Here are photographs of some actual tornado damage and the EF Scale rating that was assigned to each

EF2 Damage
roof is gone, but all walls still standing
EF4 Damage
only the strong reinforced concrete basement walls (part of the wall was below ground) are left standing.  It doesn't look like there would have been anywhere in this building that would have provided protection from a tornado this strong.
EF5 Damage
complete destruction of the structure




At this point we watched the last of the tornado video tapes.  It showed a tornado that occurred in Pampa, Texas.  Here is a pretty similar video that I found online.  It's missing the commentary that was on the video shown in class.   Near the end of the segment, video photography showed several vehicles (pick up trucks and a van) that had been lifted 100 feet or so off the ground and were being thrown around at 80 or 90 MPH by the tornado winds (the large dark objects seen between about 5:40 and 6:10 on the video).  Winds speeds of about 250 MPH were estimated from the video photography (though the wind speeds were measured above the ground and might not have extended all the way to the ground).

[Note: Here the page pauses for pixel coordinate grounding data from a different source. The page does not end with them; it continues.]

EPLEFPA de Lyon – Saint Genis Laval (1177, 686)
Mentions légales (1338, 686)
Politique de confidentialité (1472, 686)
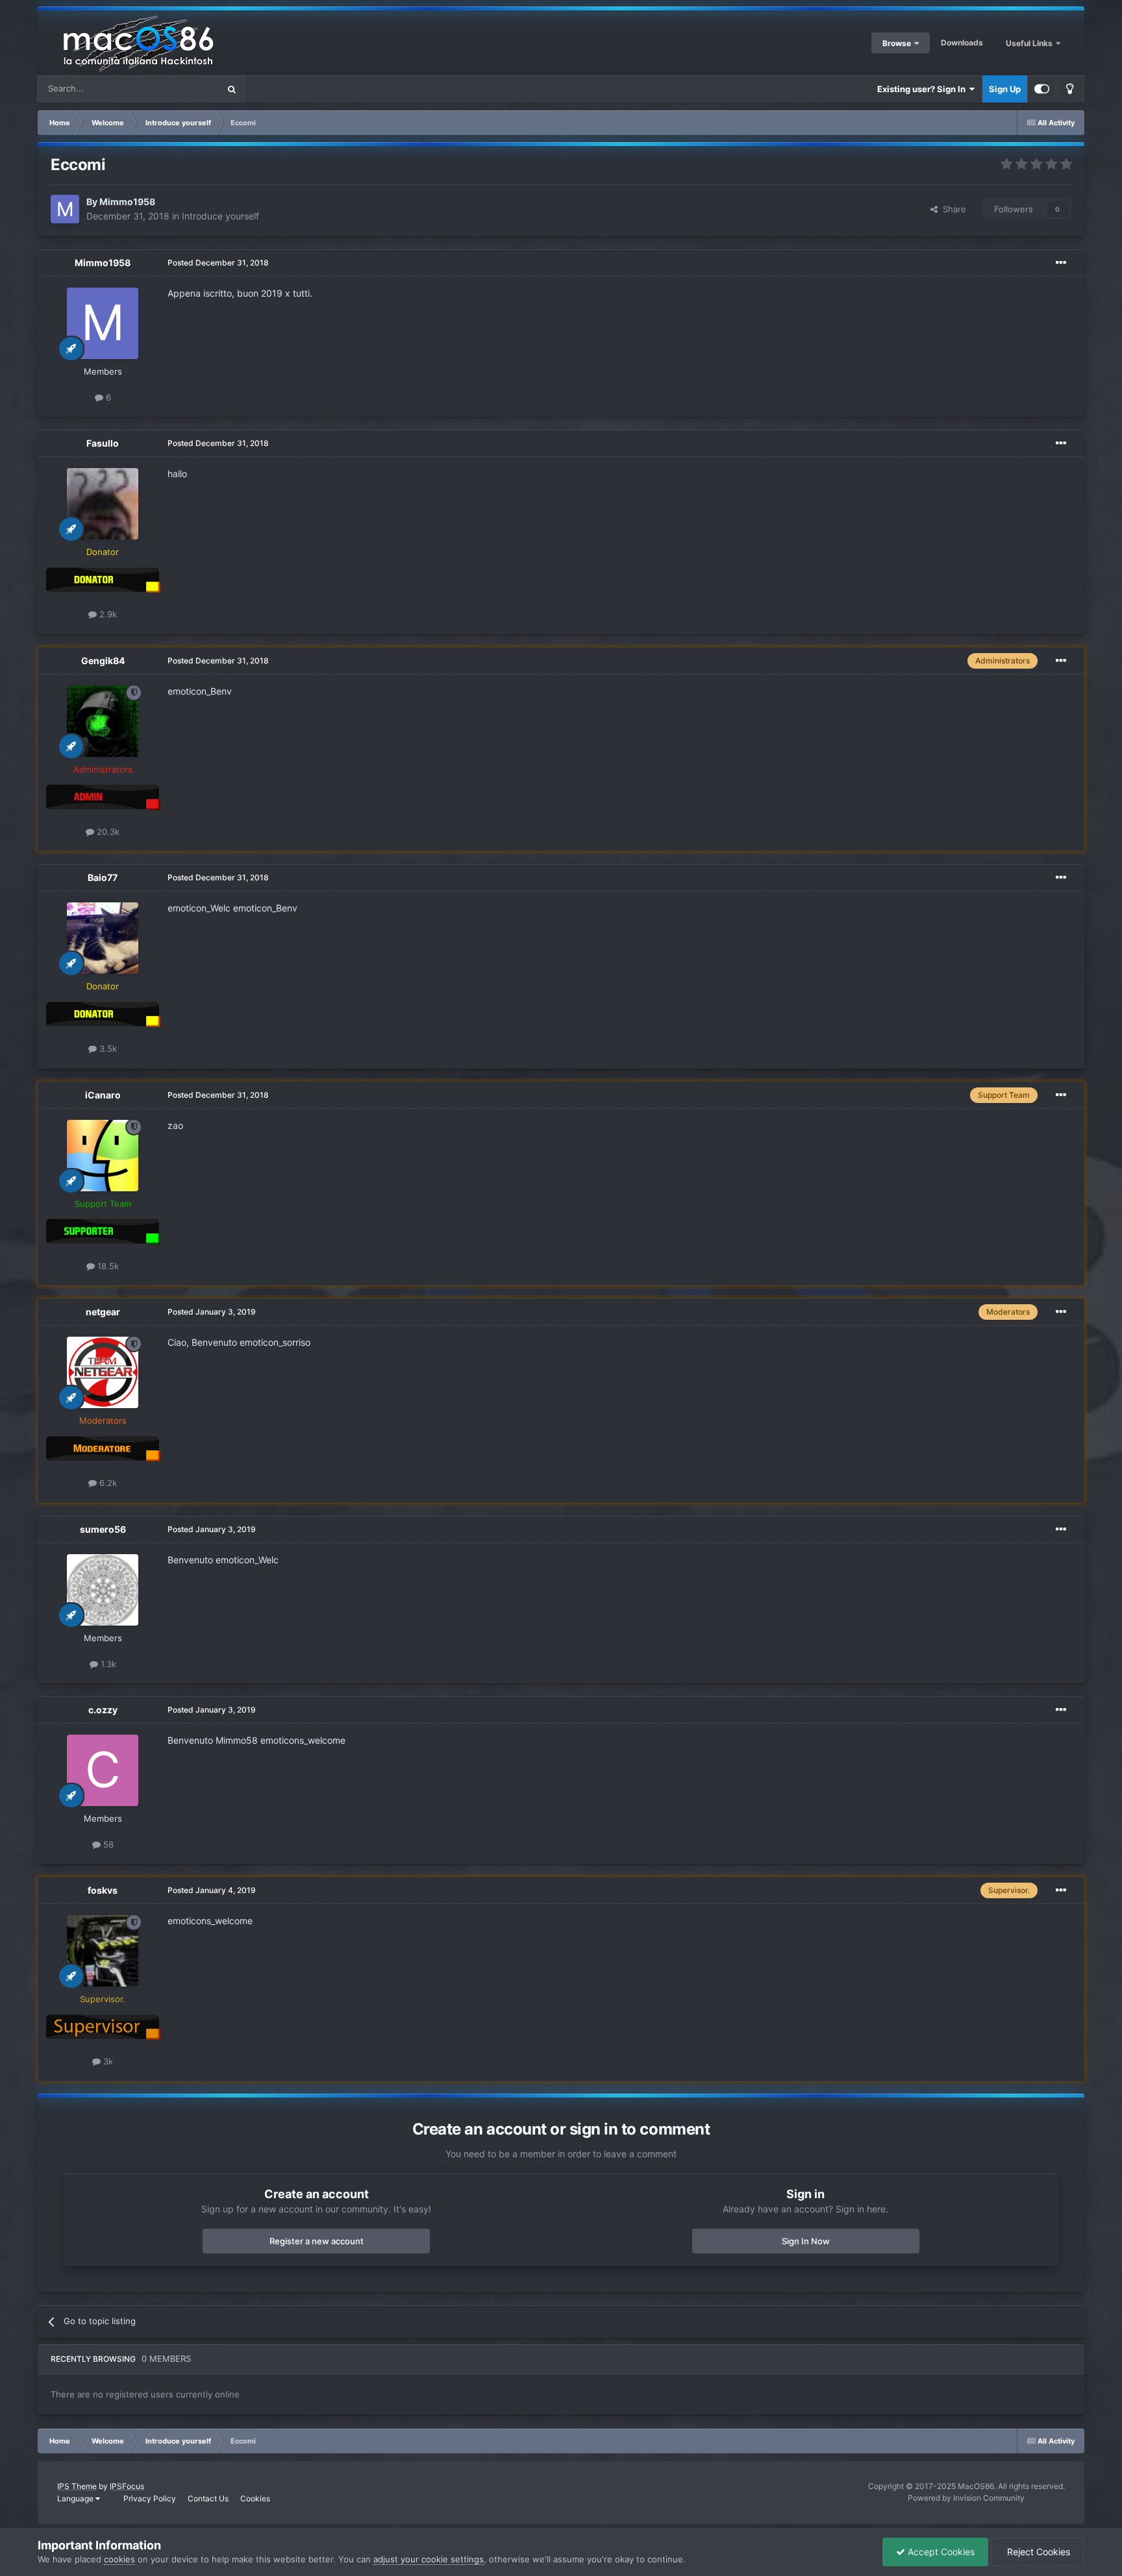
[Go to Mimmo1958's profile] (65, 209)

Here's probably the best photo comparison of the different levels of tornado damage that I've been able to find. I don't think I can embed the images in the lecture notes without worrying about a copyright violation.

Multiple vortex tornadoes

And finally, something that was initially something of a puzzle to tornado researchers.










One of the better examples that I've seen of very different levels of damage in close proximity.  This is damage from an EF4 tornado that hit Northwood ND on Aug. 26, 2007.  (National Weather Service photo, source click on the Track Segments and Photos link)

Several levels of damage (EF1 to about EF3) are visible in the photograph above.   Here's another example with level F0 through F5 damage all found in a few block area.

It was puzzling initially how some homes could be nearly destroyed while a home nearby or in between was left with only light damage.  One possible explanation is shown below.








Sketch of multiple vortices in a large tornado and the damage pattern they could leave on the ground
An actual aerial survey of tornado damage.  This was an EF 4 tornado that hit Washington Illinois on Nov. 17, 2013 (here is YouTube video of the tornado and the damage left behind).  Photo by Zbigniew Bzdak for the Chicago Tribune (source)
 

Some big strong tornadoes may have smaller more intense "suction vortices" that spin around the center of the tornado (they would be hard to see because of all the dust in the tornado cloud.  You can see what appear to be multiple vortices in the first minute or so of the Hesston KS tornado video shown in Tuesday's class.   Tornado researchers have actually seen the damage pattern shown above scratched into the ground by the multiple vortices in a strong tornado.




The sketch above shows a tornado located SW of a neighborhood.  As the tornado sweeps through the neighborhood, the suction vortex will rotate around the core of the tornado.






The homes marked in red would be damaged severely.  The others would receive less damage.  Just one suction vortex was used here, there are usually several.  But the tornado diameter is also probably larger than shown here.

This ends our coverage of tornadoes.